En février dernier, Emily Whittemore est montée sur la scène du Jumbo's Clown Room de Los Angeles avec une paire de talons Pleaser de 20 cm, un bikini noir et un t-shirt extra-large avec le visage de Luigi Mangione imprimé dessus.
Elle se tortillait et se trémoussait sur le sol du bar de strip-tease emblématique au son de « Prison Song » de System of a Down, sous les acclamations des spectateurs. Elle a finalement remonté son t-shirt jusqu'à sa tête et a enroulé la photo d'identité judiciaire de Mangione autour de son visage. « Je lui ai dit : "Vous n'avez même pas besoin de me regarder, faites comme si c'était lui" », se souvient Whittemore.
Puis elle a arraché son t-shirt, l'a jeté par terre et s'est assise, « faisant semblant de le chevaucher », dit-elle. Le public, majoritairement féminin, s'est déchaîné, scandant « Libérez Luigi ! » tandis que Whittemore ramassait des liasses de billets. Même après sa performance, Whittemore a entretenu l'engouement pour Mangione : « J'allais voir chaque personne que je croisais, chaque groupe de jeunes filles au travail qui arrivait et je leur disais : "Tiens, t'as vu le type qui a tiré sur le PDG ? Il est trop canon, hein ?" »
Whittemore faisait bien sûr référence à l'ingénieur informatique de 27 ans accusé d'avoir tué par balle le PDG d'UnitedHealthcare, Brian Thompson, devant un hôtel Hilton du centre de Manhattan en décembre dernier. Ce crime a déclenché une chasse à l'homme nationale, qui a conduit à l'arrestation de Mangione cinq jours plus tard dans un McDonald's du centre de la Pennsylvanie. Il a depuis été inculpé de plus d'une douzaine d'infractions fédérales et étatiques, dont meurtre au deuxième degré et harcèlement, pour lesquelles il a plaidé non coupable. Le parquet fédéral requiert la peine de mort.
Depuis son arrestation, l'affaire Mangione a suscité une attention internationale et a donné naissance à un conglomérat de partisans passionnés aux agendas opposés. Certains de ces groupes voient dans le crime présumé de Mangione une prise de position contre la cupidité des entreprises, la corruption des systèmes de santé et les 1 %. D'autres trouvent cette position offensante, croyant Mangione totalement innocent et passant leurs journées à riposter à la moindre insinuation de sa culpabilité sur Internet. Pourtant, les partisans les plus connus du public sont les « assoiffés de sang », comme on les surnomme à juste titre.

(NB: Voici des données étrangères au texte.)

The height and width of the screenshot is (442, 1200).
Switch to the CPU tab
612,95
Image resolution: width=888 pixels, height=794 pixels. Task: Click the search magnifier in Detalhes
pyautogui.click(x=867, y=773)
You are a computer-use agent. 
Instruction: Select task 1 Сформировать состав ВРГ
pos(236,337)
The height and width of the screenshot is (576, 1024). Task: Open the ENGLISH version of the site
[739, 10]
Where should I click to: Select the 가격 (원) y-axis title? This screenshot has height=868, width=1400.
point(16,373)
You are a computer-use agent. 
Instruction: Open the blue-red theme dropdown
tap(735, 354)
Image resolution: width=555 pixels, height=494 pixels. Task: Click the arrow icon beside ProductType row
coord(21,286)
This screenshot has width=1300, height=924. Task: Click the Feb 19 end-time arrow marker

Une fois que les photos de surveillance de l'apparence de roman fantastique de Mangione - ses sourcils noirs denses, sa mâchoire sculptée et son sourire jusqu'aux oreilles - ont émergé sur Internet, il est devenu un tombeur instantané de l'ère numérique, avec des fan fictions détaillant des scènes de chambre torrides sur lui et ses amies, et des T-shirts, des sweats à capuche et même des bikinis avec des photos de Mangione surgissant sur Etsy et d'autres boutiques en ligne. (Etsy dit avoir depuis retiré ces produits dérivés.) En juin, Luigi: The Musical , une satire dans laquelle l'acteur jouant Mangione fait un strip-tease, a ouvert à guichets fermés à San Francisco.

Des personnes participent à un rassemblement en soutien à Luigi Mangione, le suspect du meurtre du directeur général d'UnitedHealthcare, Brian Thompson, à New York, aux États-Unis, le 16 septembre 2025.
Photographie : Mostafa Bassim ; Getty ImagesLes médias se sont emparés de ce « fandom » fiévreux, les décrivant comme des foules « assoiffées » et « obsédées » de « groupies aux yeux globuleux ».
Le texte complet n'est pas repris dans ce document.